Extracted data:
----------
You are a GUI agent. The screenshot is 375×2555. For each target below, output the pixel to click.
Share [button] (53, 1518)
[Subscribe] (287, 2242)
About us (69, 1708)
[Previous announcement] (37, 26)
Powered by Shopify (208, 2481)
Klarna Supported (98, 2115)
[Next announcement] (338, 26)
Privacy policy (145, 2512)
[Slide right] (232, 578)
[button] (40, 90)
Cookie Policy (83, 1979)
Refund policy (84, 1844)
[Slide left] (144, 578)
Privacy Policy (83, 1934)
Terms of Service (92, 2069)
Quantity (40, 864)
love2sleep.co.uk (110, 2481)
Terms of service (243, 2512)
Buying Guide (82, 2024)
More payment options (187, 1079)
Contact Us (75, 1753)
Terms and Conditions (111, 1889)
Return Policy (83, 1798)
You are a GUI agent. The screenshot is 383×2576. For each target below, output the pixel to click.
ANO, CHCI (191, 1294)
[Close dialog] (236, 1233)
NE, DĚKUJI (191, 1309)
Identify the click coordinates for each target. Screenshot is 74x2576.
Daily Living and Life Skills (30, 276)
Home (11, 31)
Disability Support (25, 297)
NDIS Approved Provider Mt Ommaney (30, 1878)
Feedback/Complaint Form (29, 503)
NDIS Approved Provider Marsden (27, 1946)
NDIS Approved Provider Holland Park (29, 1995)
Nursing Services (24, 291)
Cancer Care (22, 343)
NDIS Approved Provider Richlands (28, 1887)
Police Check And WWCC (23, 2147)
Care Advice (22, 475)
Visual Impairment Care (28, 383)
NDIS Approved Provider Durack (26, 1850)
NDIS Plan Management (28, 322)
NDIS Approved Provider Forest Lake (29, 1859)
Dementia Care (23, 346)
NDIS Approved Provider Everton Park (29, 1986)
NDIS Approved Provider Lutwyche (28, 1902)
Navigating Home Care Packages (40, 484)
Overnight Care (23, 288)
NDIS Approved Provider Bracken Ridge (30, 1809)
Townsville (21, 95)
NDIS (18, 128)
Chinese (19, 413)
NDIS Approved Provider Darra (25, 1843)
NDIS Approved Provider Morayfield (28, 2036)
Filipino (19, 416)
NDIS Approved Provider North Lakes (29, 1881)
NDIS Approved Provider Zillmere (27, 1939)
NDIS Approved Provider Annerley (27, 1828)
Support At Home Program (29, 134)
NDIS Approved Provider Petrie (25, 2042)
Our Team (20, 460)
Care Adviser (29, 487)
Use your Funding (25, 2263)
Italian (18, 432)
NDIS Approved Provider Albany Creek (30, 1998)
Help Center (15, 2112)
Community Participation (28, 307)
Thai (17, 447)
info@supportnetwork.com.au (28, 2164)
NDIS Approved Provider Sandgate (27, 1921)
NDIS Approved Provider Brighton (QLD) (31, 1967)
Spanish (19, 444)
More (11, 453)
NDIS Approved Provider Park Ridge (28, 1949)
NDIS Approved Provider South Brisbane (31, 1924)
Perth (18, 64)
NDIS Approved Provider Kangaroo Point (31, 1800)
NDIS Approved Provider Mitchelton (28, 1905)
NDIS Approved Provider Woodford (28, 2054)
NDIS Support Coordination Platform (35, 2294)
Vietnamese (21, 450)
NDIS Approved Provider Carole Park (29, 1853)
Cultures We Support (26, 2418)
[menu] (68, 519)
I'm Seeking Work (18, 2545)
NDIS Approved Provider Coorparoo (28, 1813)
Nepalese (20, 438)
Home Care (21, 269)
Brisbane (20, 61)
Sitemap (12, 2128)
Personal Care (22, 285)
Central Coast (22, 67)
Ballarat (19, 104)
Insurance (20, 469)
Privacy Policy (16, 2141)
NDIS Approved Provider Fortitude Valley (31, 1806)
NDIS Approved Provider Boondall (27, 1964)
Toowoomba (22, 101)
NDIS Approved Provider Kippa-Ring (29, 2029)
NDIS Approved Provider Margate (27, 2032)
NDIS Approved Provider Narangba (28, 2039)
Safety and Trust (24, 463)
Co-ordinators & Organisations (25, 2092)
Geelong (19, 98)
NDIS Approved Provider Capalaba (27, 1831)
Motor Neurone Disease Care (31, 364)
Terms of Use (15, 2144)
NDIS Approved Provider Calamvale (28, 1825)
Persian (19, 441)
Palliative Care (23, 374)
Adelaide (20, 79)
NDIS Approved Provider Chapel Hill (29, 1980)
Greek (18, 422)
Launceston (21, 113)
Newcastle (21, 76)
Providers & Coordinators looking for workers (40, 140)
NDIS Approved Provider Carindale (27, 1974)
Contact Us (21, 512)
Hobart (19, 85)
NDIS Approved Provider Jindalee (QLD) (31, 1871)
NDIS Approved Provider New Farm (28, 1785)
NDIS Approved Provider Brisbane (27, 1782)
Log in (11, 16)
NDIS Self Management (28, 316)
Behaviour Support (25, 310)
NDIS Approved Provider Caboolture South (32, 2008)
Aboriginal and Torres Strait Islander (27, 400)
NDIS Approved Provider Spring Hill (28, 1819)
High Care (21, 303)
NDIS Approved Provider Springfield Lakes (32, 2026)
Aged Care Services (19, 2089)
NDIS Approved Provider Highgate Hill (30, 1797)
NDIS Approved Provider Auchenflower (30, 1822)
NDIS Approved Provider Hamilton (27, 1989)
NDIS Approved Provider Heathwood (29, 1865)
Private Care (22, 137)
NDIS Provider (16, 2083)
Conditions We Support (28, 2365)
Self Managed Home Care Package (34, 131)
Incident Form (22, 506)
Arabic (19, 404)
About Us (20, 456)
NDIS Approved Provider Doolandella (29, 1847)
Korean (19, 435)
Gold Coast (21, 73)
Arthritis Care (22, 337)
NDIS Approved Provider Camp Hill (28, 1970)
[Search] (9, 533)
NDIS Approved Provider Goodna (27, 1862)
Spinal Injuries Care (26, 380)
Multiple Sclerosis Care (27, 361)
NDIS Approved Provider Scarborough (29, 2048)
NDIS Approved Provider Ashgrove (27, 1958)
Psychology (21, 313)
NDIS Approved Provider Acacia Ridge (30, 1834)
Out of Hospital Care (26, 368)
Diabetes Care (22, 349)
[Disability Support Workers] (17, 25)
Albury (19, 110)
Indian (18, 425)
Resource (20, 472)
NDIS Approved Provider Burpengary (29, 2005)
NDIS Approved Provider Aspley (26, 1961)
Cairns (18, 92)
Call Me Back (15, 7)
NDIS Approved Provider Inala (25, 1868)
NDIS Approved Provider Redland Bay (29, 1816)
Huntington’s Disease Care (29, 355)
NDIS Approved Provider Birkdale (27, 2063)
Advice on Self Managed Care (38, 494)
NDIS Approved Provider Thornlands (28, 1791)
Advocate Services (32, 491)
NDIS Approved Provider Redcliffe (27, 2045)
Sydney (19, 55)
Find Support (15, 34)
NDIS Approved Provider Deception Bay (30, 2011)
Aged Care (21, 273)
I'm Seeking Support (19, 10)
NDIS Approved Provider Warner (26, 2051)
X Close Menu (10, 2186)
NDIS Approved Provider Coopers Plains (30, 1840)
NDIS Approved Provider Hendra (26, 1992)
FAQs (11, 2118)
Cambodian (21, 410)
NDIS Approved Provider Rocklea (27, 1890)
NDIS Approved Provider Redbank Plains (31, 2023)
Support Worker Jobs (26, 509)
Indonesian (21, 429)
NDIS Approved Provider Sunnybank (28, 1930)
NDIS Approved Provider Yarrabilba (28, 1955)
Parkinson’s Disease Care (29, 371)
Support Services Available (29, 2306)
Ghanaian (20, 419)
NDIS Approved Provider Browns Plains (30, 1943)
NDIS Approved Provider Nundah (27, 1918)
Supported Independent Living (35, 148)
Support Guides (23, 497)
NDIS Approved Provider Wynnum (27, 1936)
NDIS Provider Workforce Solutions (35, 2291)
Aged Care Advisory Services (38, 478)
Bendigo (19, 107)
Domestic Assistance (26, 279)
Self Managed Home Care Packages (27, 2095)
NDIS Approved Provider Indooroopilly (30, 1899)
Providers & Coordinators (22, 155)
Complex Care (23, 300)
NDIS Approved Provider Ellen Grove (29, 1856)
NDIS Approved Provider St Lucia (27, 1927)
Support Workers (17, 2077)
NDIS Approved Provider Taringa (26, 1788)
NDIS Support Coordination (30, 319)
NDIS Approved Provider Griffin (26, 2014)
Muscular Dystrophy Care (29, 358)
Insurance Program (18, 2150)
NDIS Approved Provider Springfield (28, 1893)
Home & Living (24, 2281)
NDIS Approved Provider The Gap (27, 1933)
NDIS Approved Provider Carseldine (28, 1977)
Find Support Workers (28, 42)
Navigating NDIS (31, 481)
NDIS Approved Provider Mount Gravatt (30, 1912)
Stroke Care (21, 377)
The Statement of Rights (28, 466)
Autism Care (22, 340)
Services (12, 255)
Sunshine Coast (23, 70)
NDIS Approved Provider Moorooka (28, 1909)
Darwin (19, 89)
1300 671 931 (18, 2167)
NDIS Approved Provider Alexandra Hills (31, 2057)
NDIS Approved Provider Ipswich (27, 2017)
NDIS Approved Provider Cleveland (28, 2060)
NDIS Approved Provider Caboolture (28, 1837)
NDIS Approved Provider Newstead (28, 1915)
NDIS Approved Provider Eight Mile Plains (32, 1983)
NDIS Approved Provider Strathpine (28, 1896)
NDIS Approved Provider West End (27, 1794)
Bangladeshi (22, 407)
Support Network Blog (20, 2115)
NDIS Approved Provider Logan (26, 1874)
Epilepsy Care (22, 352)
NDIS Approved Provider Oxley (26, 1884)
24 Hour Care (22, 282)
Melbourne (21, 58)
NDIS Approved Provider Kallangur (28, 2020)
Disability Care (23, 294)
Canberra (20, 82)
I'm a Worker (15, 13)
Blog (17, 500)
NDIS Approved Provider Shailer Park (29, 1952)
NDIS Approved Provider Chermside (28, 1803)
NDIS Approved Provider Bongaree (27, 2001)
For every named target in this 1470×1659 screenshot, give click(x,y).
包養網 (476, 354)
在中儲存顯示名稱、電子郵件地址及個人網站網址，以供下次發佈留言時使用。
----------
Task item: All that belongs in your answer is the stretch of entries above from the line with "NDIS Approved Provider Deception" through the line with "NDIS Support Coordination (30, 319)", printed exactly.

Answer section:
NDIS Approved Provider Deception Bay (30, 2011)
Aged Care (21, 273)
I'm Seeking Support (19, 10)
NDIS Approved Provider Warner (26, 2051)
X Close Menu (10, 2186)
NDIS Approved Provider Coopers Plains (30, 1840)
NDIS Approved Provider Hendra (26, 1992)
FAQs (11, 2118)
Cambodian (21, 410)
NDIS Approved Provider Rocklea (27, 1890)
NDIS Approved Provider Redbank Plains (31, 2023)
Support Worker Jobs (26, 509)
Indonesian (21, 429)
NDIS Approved Provider Sunnybank (28, 1930)
NDIS Approved Provider Yarrabilba (28, 1955)
Parkinson’s Disease Care (29, 371)
Support Services Available (29, 2306)
Ghanaian (20, 419)
NDIS Approved Provider Browns Plains (30, 1943)
NDIS Approved Provider Nundah (27, 1918)
Supported Independent Living (35, 148)
Support Guides (23, 497)
NDIS Approved Provider Wynnum (27, 1936)
NDIS Provider Workforce Solutions (35, 2291)
Aged Care Advisory Services (38, 478)
Bendigo (19, 107)
Domestic Assistance (26, 279)
Self Managed Home Care Packages (27, 2095)
NDIS Approved Provider Indooroopilly (30, 1899)
Providers & Coordinators (22, 155)
Complex Care (23, 300)
NDIS Approved Provider Ellen Grove (29, 1856)
NDIS Approved Provider St Lucia (27, 1927)
Support Workers (17, 2077)
NDIS Approved Provider Taringa (26, 1788)
NDIS Support Coordination (30, 319)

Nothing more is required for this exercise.